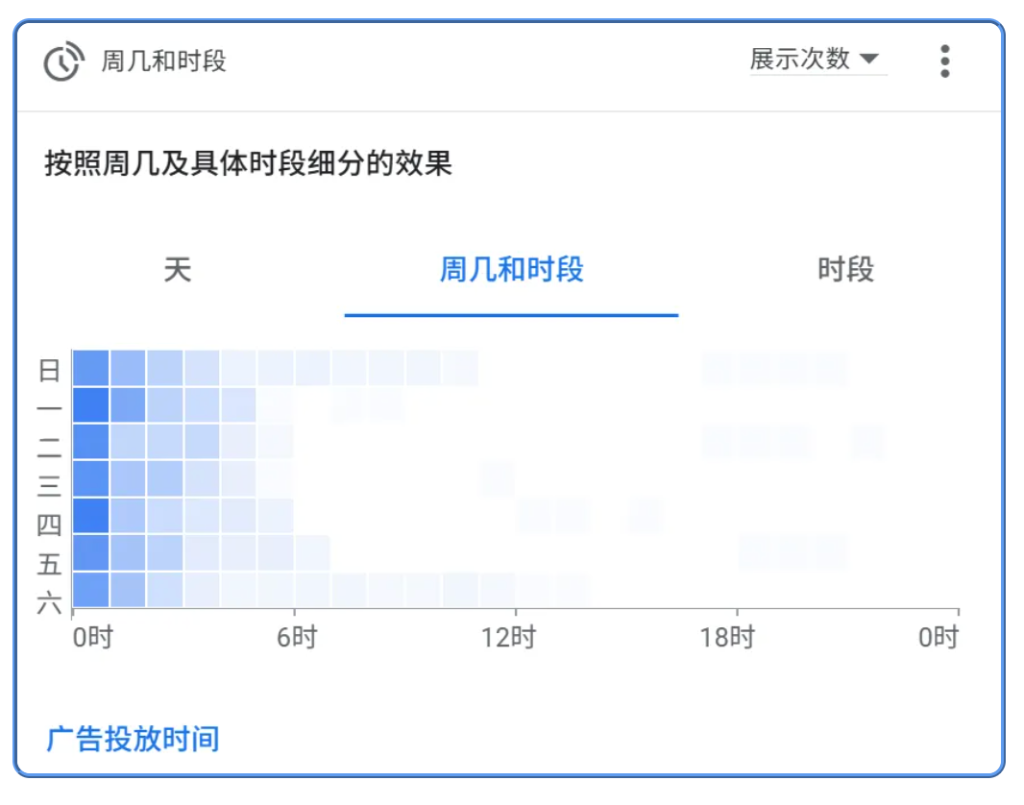Click the card header title 周几和时段
The height and width of the screenshot is (805, 1024).
[x=164, y=61]
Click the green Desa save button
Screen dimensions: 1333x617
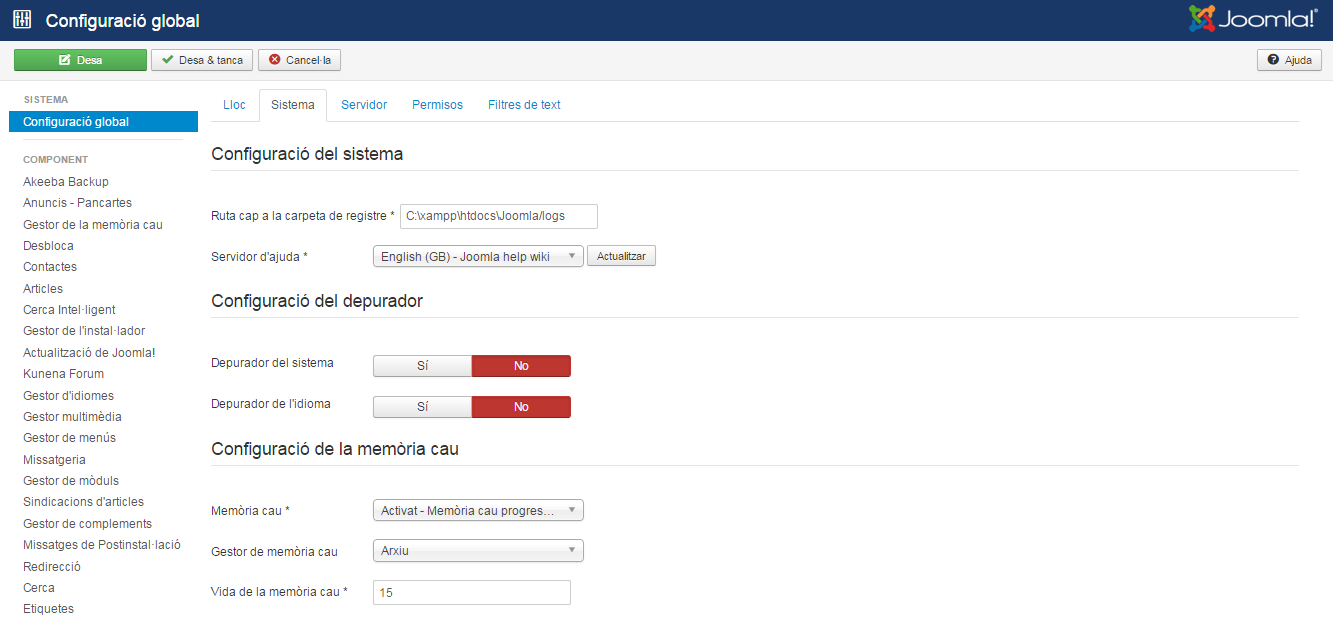(x=80, y=60)
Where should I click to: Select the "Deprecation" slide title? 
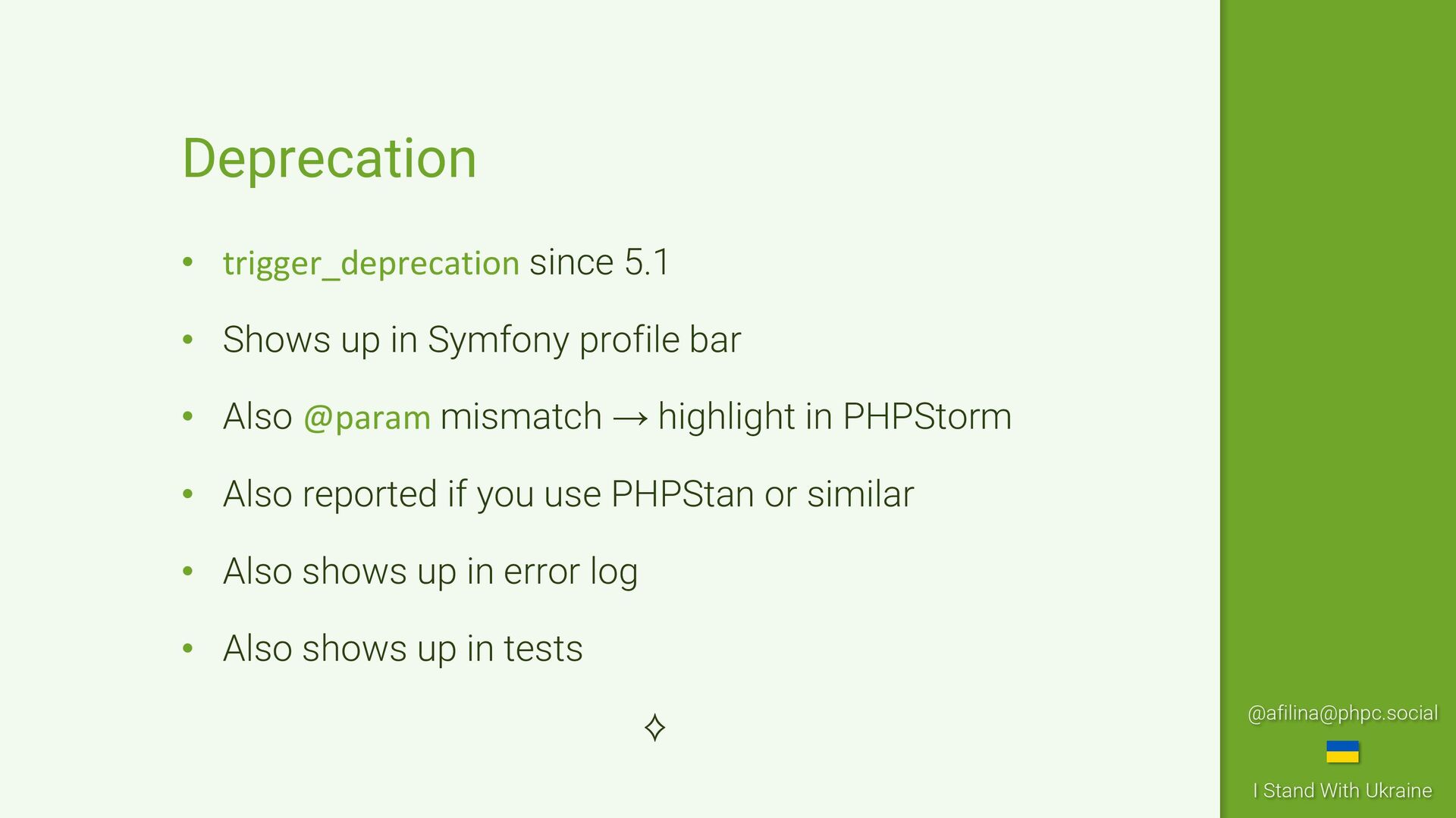click(329, 159)
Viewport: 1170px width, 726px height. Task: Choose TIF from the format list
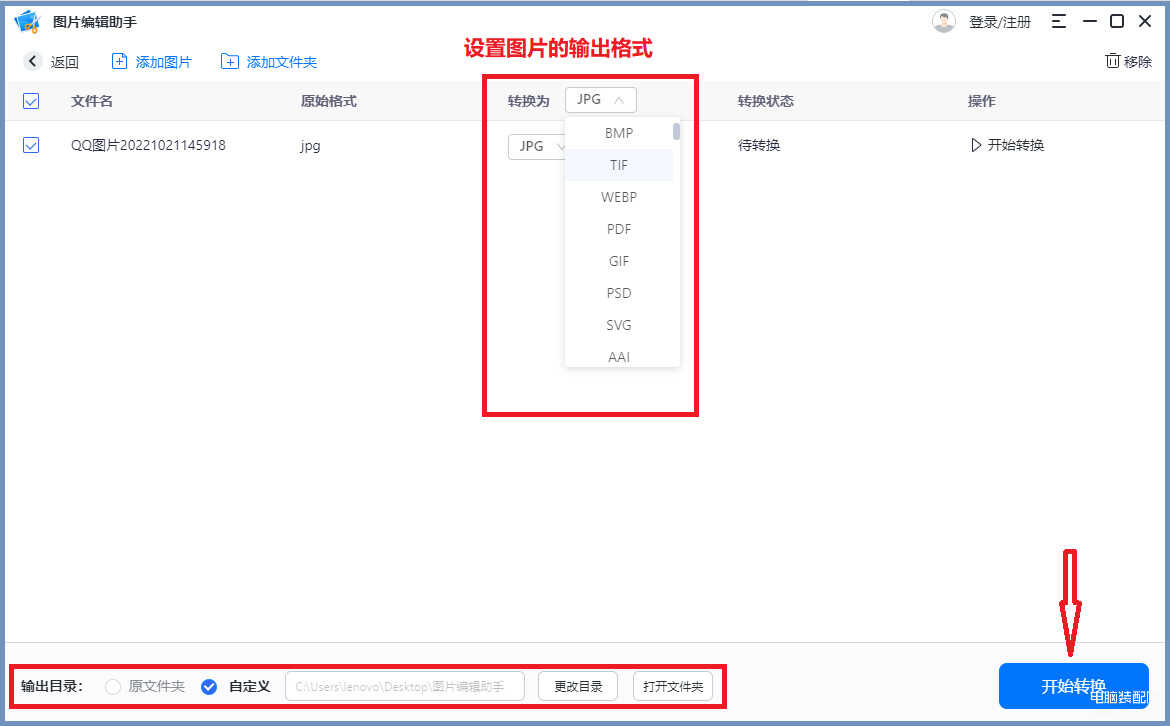click(x=619, y=165)
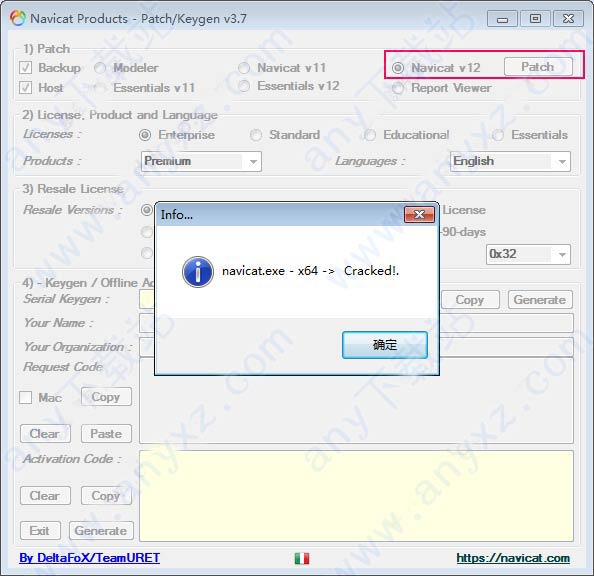Enable the Mac checkbox
594x576 pixels.
coord(25,398)

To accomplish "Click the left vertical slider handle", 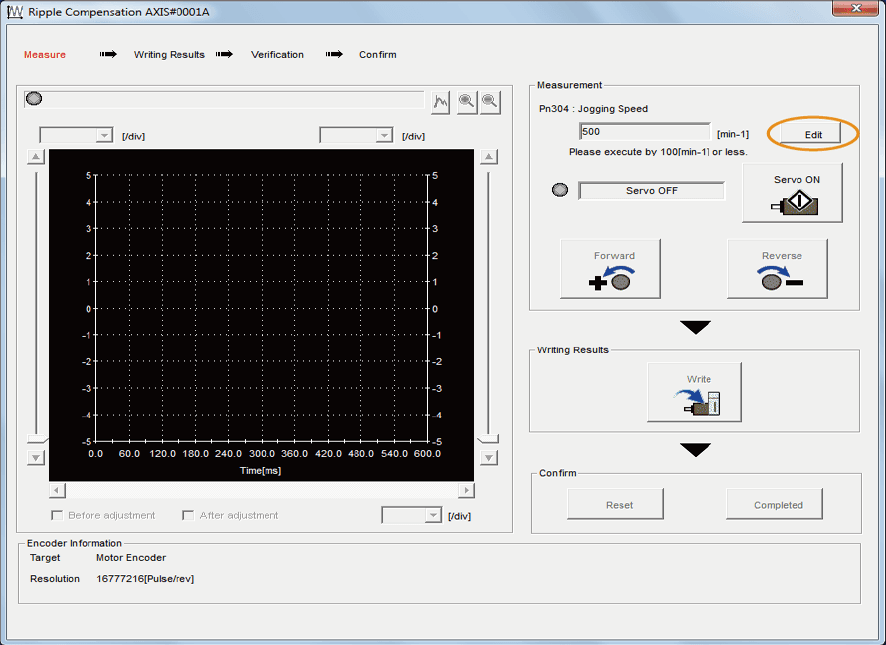I will (37, 438).
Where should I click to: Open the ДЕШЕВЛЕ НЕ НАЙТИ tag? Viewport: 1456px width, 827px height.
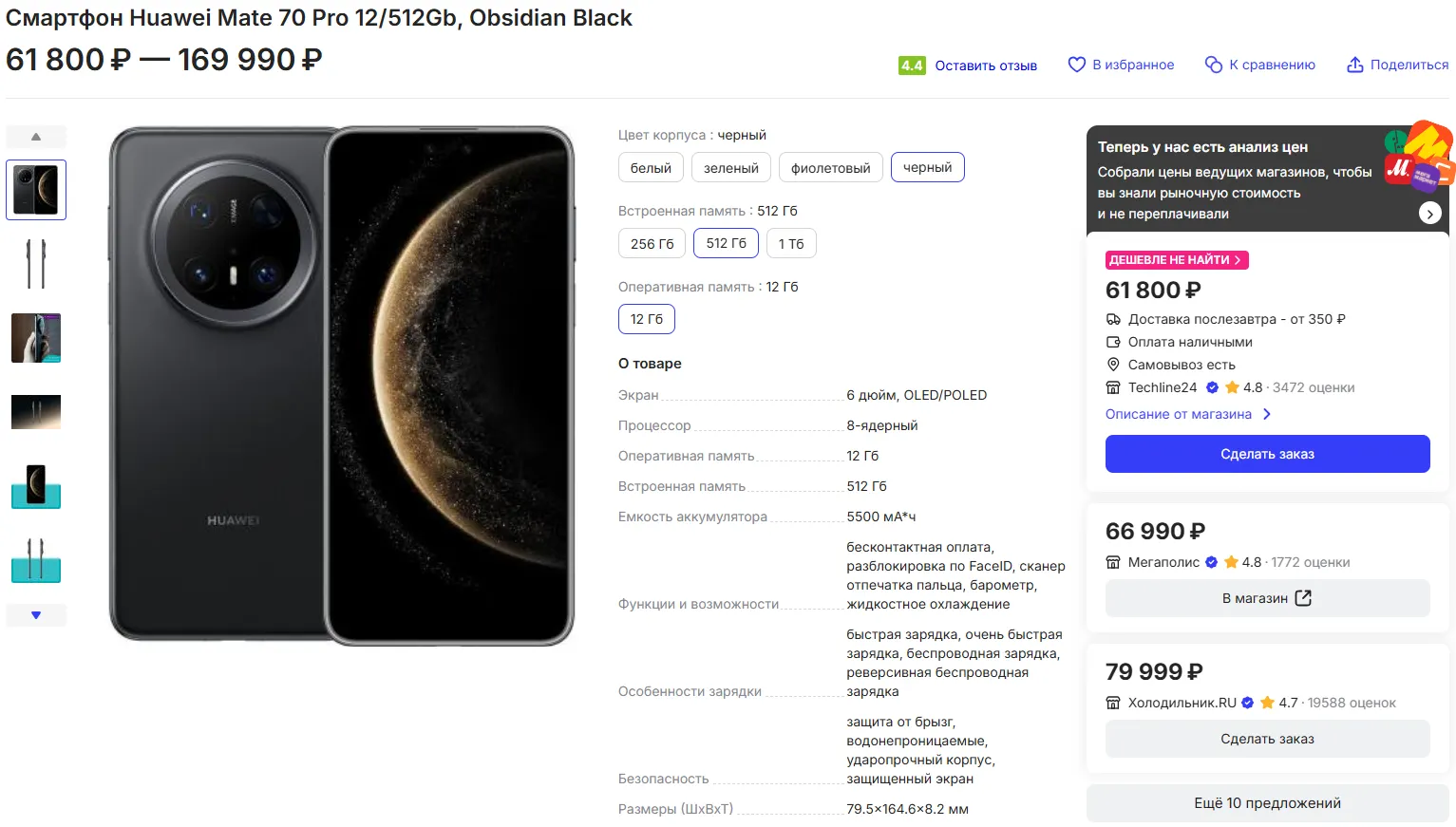(x=1176, y=260)
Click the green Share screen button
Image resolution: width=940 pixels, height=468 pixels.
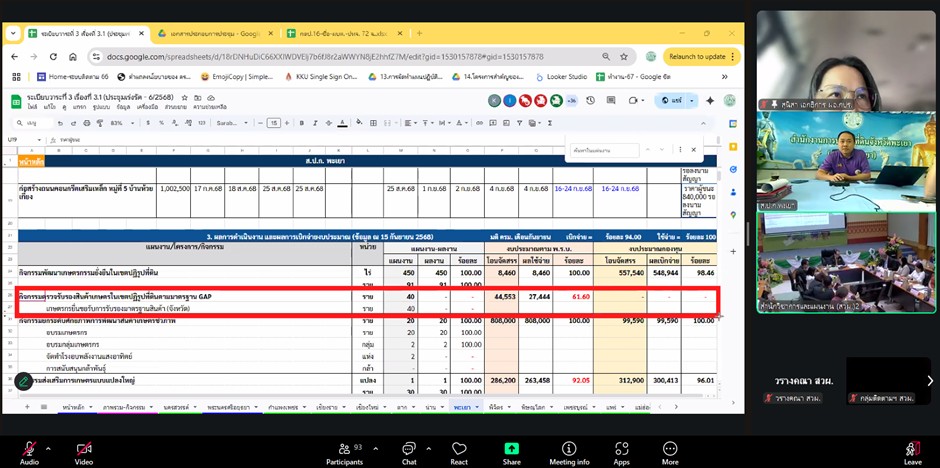tap(512, 449)
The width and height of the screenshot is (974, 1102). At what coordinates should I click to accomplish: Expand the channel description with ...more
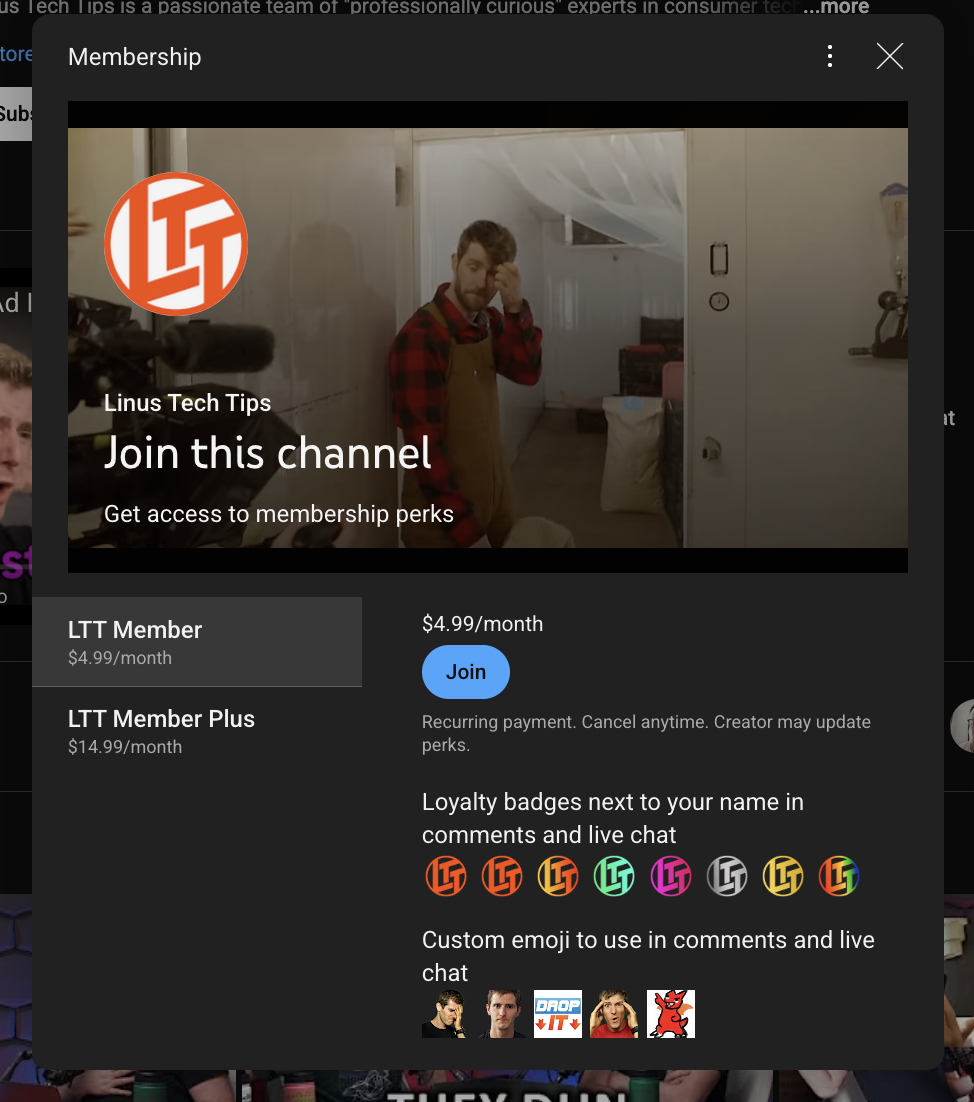pyautogui.click(x=835, y=8)
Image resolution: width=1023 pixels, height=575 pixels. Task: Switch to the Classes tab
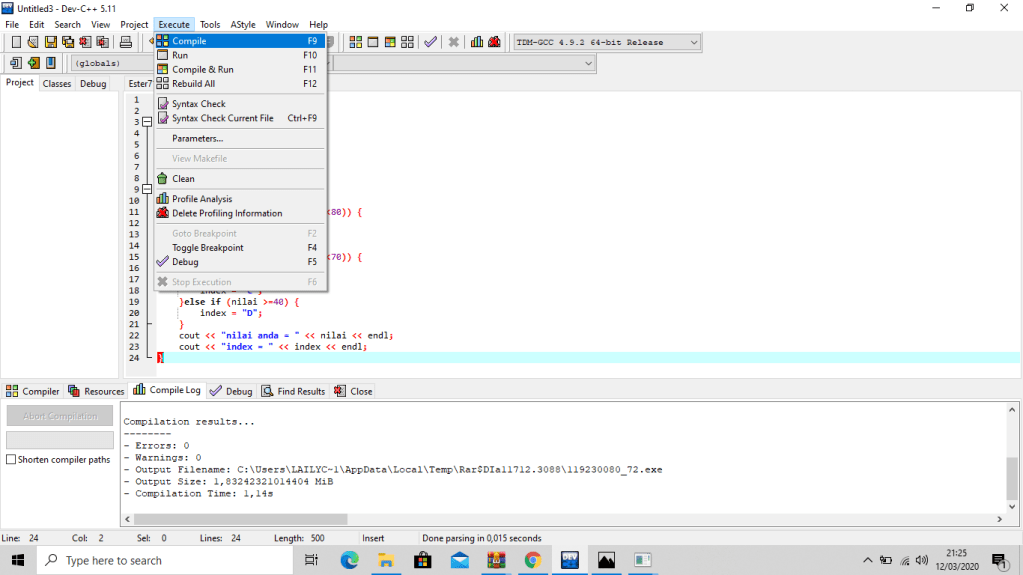click(57, 84)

=====

**Instructions to follow:**
How many lines in the listing above include the word "button"? Respond with the number and nothing else.

**Answer section:**
2